Clearing Clutter


As we head into the new year, I hope that you are at peace with your choice of New Year’s resolutions, or perhaps your choice to forgo them. Myself, I don’t like to have resolutions at the beginning of the year. Instead, I have ongoing, shifting intentions that I revisit frequently throughout the year. So, this isn’t typically a time that I tend to start big new endeavors.

However, starting out this new year has turned out to be shifting for me.

This year, I made the choice one day to clean out one of the cupboards in my kitchen. This particular cabinet had been disorganized for years. It happened to be where I stored my hand mixer – the one I use primarily to make cakes or scones.

Typically, when I needed to fetch the mixer, I first had to dig through a random assortment of jars, a variety of mismatched and non-nestable cake pans, and even a ridiculous amount of equipment for a fish tank that hadn’t been operational in 3 years. Sometimes, I would find these items tumbling out onto the floor, and I would curse and mutter about needing to clean out the cabinet. It was treacherous. Inevitably, my entire body would tense up and I would find myself narrowly escaping with the mixer, only then to struggle to find the beaters. Yes, this happened each and every time.

Until one day when I was wanting to whip up a batch of cookies. When I went to get the mixer, I again found my body tensing up and obscenities starting to roll off my tongue. And then it struck me. I could fix this. I could make the choice to change this situation.

Maybe subliminally I had been waiting for somebody else in my house to do it? My husband does love to cook, and I do have a daughter that loves to organize and rearrange.

Maybe I never felt like I had the time?

Maybe I just didn’t want to do it because it didn’t sound fun.

Maybe it just never occurred to me that I could make that choice for myself.

But on this day, as I tried to get the mixer out without anything tumbling onto me or onto the floor, I was struck with the awareness that the discomfort of this particular disorganization far exceeded the discomfort that I would likely experience in just fixing this problem.

So I did it. I rearranged, I threw away, I organized. Just this one cabinet.

It took no more than 7 minutes to declutter and organize. I had been putting this off for years. And it took 7 minutes.

The change was amazing! Not only could I get the mixer out with such ease, but I also found a vase that I had been trying to find for a very long time!

The realization struck me hard that I could have done this a long time ago and saved myself the existential angst associated with needing to bake a simple birthday cake.
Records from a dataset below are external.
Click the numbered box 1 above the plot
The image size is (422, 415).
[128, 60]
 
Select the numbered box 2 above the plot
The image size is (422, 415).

“The discomfort of not addressing the clutter—whether physical or emotional—far exceeds the discomfort of simply fixing it.”

What I gained that day was priceless. I gained clarity and freedom. Maybe this sounds overly dramatic – it was just a single kitchen cabinet after all. But I cannot overstate the impact on made on me.

Thus began a two-week period where I would clean out other areas that had become untenable.

As I made these changes in my physical world, I was surprised to find that my brain also started naturally decluttering itself.

So often our outer worlds are intrinsically tied to our inner worlds in ways we can’t begin to fathom or understand. I noticed that the tense feeling I had been experiencing in my body when I needed to retrieve the mixer was almost identical to the feeling in my body when I chose to ignore my own internal boundaries – the boundaries I knew I needed to set for myself.

Maybe subliminally I had been waiting for somebody else to do it?

Maybe I never felt like I had the time?

Maybe I just didn’t want to do it because it didn’t sound fun.

Maybe it just never occurred to me that I could make that choice for myself.

I now realized that, as with the mixer situation, the discomfort of not listening to my own boundaries far exceeded the discomfort that I would likely experience in just fixing the problem.

And I began to pay a little more attention to what my body and my soul knew both in my physical world and in my inner world.

Sometimes all it will take is a tweak here and a shift there to dispel some of that negative energy. Sometimes it will take a bit more or even a lot more.

As I continue to clean up some of these pieces of my life, it still surprises me how often I think – “I should have just done that sooner.”


What are you needing to clean up (literally or figuratively) in your home or in your life? No matter when you do it, you will likely say, “Why didn’t I do that sooner?” Now is good. Do it now.